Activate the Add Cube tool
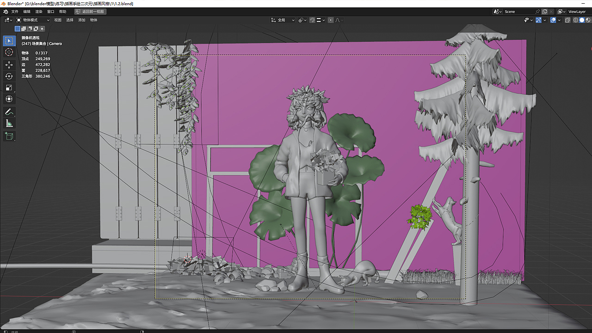 [x=9, y=136]
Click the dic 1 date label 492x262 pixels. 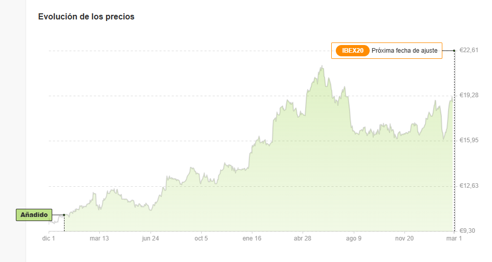tap(49, 238)
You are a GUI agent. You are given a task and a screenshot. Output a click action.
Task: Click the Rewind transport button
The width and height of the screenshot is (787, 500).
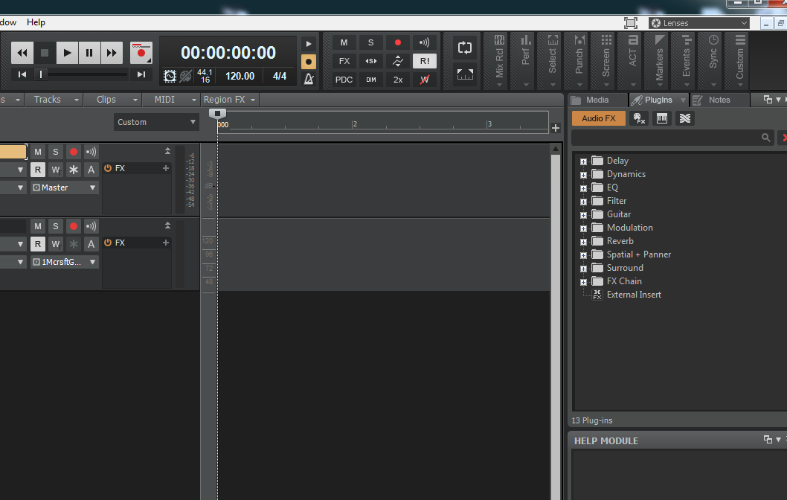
# # # # #
Express every line of the items as a Markdown table with columns "Row" and "Line", starting at the line that contains "You are a GUI" and running through the end of the items, both ends included. Number the rows, skip blank lines, and leave out the pictures.

■ RESPONSE TO THE EXERCISE:
| Row | Line |
|---|---|
| 1 | You are a GUI agent. You are given a task and a screenshot. Output a click action. |
| 2 | Task: Click the Rewind transport button |
| 3 | The width and height of the screenshot is (787, 500). |